10. Giugno 2019 Appuntamenti 1

Dal Libro: S. Rocco il “crucesignatus” nella gloriosa storia di Lioni , pubblicato da p. Antonio Garofano, l’8 maggio 2019 (nel 70imo anniversario di presenza francescana in Lioni), risulta che Sant’Antonio a Lioni sia arrivato con una delle migrazioni del popolo Albanese nella seconda metà del XVI secolo. Ecco una sintesi dell’appendice II del testo citato.

Consultando il Catasto onciario di Lioni del 1753 troviamo censita una zona chiamata “Albanisi” che ospitava all’epoca una buona percentuale degli abitanti del paese (45 famiglie)[1]. “Albanese” è tuttora il quarto cognome più diffuso a Lioni (dopo Perna, Garofalo, Di Paolo, e prima di D’Amelio e Nittoli). Ma quando sono arrivati da noi gli Albanesi, e perché proprio a Lioni?

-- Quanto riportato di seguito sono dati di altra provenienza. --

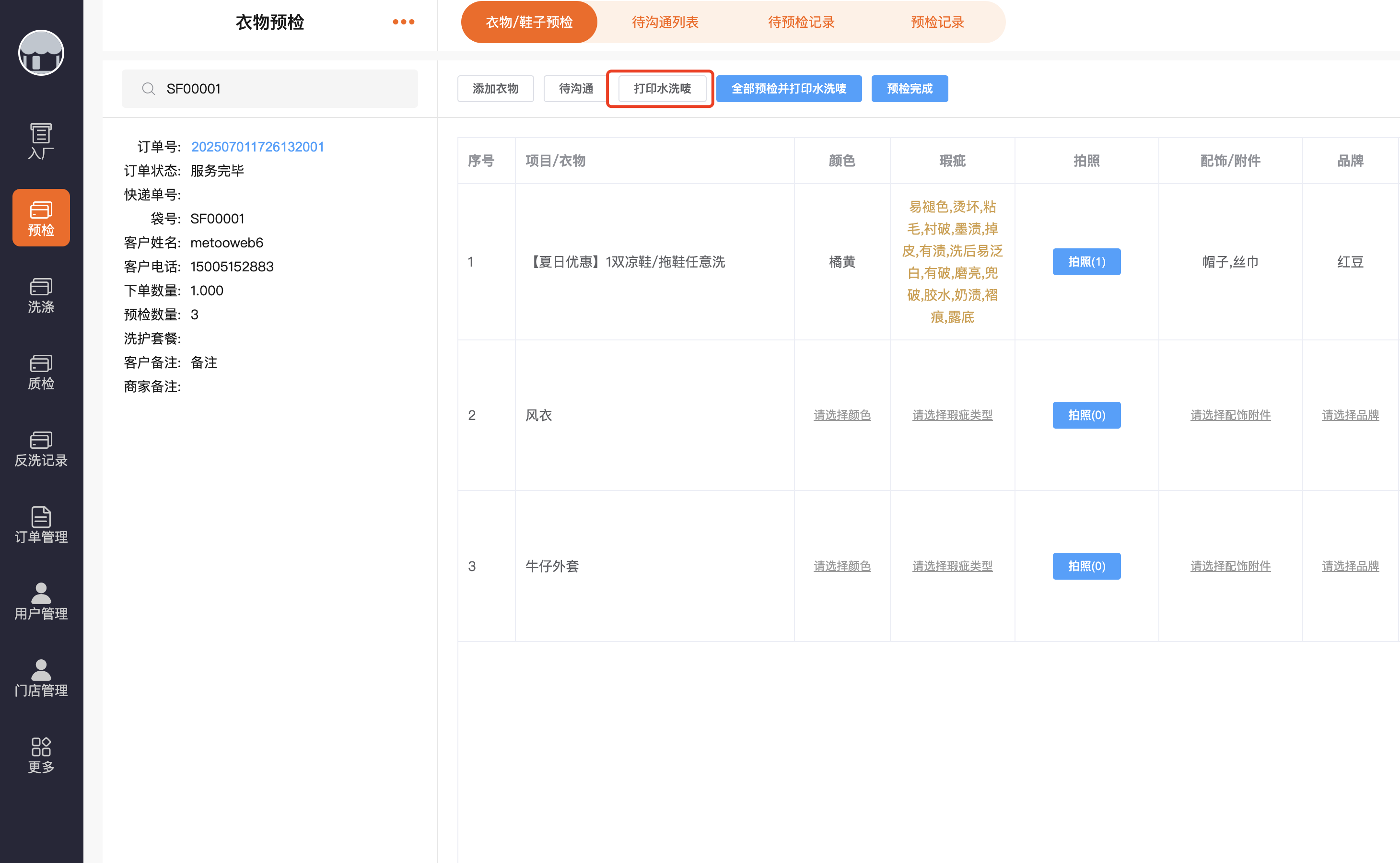Click 全部预检并打印水洗唛 button
The height and width of the screenshot is (863, 1400).
click(788, 89)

Il casale di Lioni era stato saccheggiato e distrutto, e la popolazione decimata, nel 1496. Siamo nel periodo della congiura dei baroni, seguita dall’arrivo delle milizie delle due potenze europee scese a contendersi il nostro suolo, dell’assedio di Atella e Ripacandida, dell’incontro a Rionero (1502), la resa di Venosa (1504) e il sacco di Melfi (1528). Siamo, cioè in quel periodo storico in cui a causa di guerre, scontri anarchia, succedeva spesso che terre, casali e a volte interi feudi rimanessero del tutto deserti. Era quindi interesse dei baroni e degli amministratori dei feudi e degli ecclesiastici favorire l’insediamento dei profughi nei loro territori al fine di ripopolarli e renderli nuovamente produttivi grazie a questa nuova forza-lavoro. Ma, prima di analizzare quali siano state le ricadute positive sui nostri paesi, non bisogna dimenticare che i nuovi arrivati facevano parte di minoranze etniche linguistiche e religiose spinte sulle coste italiane, che avevano vissuto le loro lotte di contadini e le loro rivolte interne alla penisola balcanica, in seguito all’avanzata ottomana in Europa orientale. Quel diaframma terrestre sino allora interpostosi tra l’Italia e la terra dell’Islam era caduto in mano ottomana con la conquista della Grecia e dell’Albania. I nuovi arrivati hanno varcato l’Adriatico o il mare Ionio trasferendosi da una zona minacciata della cristianità ad un’altra più sicura, all’interno di un sistema di convivenza civile omogeneo, anche se non identico per lingua, istituzioni ed abitudini sociali e forse anche per rito religioso (molti utilizzavano il rito greco). Le successive ondate portano a stabilirsi in Italia nutriti drappelli di soldati albanesi, accompagnati dai loro familiari e dai loro preti, ed inevitabili sorgeranno numerose difficoltà ed attriti di varia natura con le popolazioni italiane presso le quali sono venuti a collocarsi. Bisogna tenere nella dovuta considerazione  un fatto nuovo, e cioè che non hanno attraversato il mare su scialuppe a rischio della vita, come è successo nei decenni scorsi sulle coste dell’Adriatico, e negli ultimi tempi con i fatiscenti barconi che hanno sbarcato, e continuano ancora oggi, profughi dall’Africa sull’isola di Lampedusa, e in tutti i paesi dell’Europa.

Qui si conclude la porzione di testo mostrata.